Your instructions ▸ Copy the lines from the first line through the line containing "Select 'перераспределение доходов'" without changing anything.

● ● ● ● ● ● ●

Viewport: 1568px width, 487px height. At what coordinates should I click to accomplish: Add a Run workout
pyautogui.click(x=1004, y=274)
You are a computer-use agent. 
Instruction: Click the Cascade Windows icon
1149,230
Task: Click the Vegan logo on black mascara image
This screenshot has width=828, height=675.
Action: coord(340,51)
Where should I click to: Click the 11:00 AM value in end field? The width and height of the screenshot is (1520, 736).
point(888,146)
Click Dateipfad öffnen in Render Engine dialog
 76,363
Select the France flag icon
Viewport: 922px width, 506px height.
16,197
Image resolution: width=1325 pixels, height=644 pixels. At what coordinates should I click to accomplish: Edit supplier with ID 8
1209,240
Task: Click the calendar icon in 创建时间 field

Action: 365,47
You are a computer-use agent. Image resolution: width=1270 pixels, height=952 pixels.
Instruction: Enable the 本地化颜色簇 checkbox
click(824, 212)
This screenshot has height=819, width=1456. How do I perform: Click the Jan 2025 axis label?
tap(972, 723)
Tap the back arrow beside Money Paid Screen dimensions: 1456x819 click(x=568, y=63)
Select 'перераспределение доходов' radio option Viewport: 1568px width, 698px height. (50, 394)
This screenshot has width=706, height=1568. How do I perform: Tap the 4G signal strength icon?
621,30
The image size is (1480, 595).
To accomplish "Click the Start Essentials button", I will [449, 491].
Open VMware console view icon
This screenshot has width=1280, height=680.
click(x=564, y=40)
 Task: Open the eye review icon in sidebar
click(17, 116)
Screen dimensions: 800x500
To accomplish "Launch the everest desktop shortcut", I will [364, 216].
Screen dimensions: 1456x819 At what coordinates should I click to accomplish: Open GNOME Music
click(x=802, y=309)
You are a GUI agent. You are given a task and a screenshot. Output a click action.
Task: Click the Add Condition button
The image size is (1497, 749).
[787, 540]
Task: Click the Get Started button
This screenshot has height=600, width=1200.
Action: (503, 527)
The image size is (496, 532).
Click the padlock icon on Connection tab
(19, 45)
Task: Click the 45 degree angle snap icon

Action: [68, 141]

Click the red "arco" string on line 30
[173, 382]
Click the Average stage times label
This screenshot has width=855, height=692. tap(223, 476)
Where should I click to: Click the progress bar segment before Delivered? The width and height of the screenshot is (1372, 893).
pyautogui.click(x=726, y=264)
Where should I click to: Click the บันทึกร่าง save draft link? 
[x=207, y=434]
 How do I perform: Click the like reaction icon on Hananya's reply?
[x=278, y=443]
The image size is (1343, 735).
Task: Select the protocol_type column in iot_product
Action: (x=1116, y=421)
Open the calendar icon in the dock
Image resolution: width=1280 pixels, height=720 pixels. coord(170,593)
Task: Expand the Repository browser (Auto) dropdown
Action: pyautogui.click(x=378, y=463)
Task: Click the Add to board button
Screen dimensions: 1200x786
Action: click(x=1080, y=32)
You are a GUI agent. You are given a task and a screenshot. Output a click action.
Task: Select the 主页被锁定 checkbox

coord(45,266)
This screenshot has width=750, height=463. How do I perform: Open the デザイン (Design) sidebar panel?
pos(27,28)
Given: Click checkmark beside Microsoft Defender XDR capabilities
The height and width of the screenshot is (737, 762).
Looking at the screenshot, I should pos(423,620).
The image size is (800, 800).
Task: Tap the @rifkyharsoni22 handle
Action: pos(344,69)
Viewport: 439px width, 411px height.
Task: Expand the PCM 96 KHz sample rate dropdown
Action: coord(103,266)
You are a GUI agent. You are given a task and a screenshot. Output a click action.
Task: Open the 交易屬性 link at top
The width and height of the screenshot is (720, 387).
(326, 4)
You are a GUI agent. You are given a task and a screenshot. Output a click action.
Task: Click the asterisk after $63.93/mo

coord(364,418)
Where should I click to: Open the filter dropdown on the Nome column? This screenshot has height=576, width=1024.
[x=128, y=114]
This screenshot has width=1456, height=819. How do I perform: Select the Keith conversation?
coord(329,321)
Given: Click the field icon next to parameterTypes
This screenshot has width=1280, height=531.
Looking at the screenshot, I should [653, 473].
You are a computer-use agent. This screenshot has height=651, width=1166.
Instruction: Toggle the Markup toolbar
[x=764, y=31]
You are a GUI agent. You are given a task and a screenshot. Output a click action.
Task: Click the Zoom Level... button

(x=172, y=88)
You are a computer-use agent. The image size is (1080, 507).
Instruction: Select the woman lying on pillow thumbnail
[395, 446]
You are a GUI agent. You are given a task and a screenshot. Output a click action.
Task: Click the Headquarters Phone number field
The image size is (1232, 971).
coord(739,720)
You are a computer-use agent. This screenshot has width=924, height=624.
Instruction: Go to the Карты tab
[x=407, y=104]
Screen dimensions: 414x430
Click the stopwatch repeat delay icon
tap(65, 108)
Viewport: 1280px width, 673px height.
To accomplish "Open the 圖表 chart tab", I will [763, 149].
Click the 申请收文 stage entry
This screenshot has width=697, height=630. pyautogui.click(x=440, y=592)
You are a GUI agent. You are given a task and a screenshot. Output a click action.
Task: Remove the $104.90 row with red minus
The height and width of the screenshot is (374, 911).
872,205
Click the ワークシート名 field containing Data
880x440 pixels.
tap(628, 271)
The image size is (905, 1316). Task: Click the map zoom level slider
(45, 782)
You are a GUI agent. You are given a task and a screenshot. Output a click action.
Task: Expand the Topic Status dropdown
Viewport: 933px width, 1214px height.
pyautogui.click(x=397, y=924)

● ● ● ● ● ● ●

Response to the exercise ▸
Viewport: 1568px width, 487px height. At what coordinates should I click to accomplish: Add a Run workout
pyautogui.click(x=1004, y=274)
You are a computer-use agent. 
Instruction: Click the Cascade Windows icon
1149,230
Task: Click the Vegan logo on black mascara image
This screenshot has width=828, height=675.
Action: coord(340,51)
Where should I click to: Click the 11:00 AM value in end field? The width and height of the screenshot is (1520, 736).
point(888,146)
Click Dateipfad öffnen in Render Engine dialog
 76,363
Select the France flag icon
Viewport: 922px width, 506px height.
16,197
Image resolution: width=1325 pixels, height=644 pixels. At what coordinates should I click to accomplish: Edit supplier with ID 8
1209,240
Task: Click the calendar icon in 创建时间 field

Action: 365,47
You are a computer-use agent. Image resolution: width=1270 pixels, height=952 pixels.
Instruction: Enable the 本地化颜色簇 checkbox
click(824, 212)
This screenshot has height=819, width=1456. How do I perform: Click the Jan 2025 axis label?
tap(972, 723)
Tap the back arrow beside Money Paid Screen dimensions: 1456x819 click(x=568, y=63)
Select 'перераспределение доходов' radio option Viewport: 1568px width, 698px height. (50, 394)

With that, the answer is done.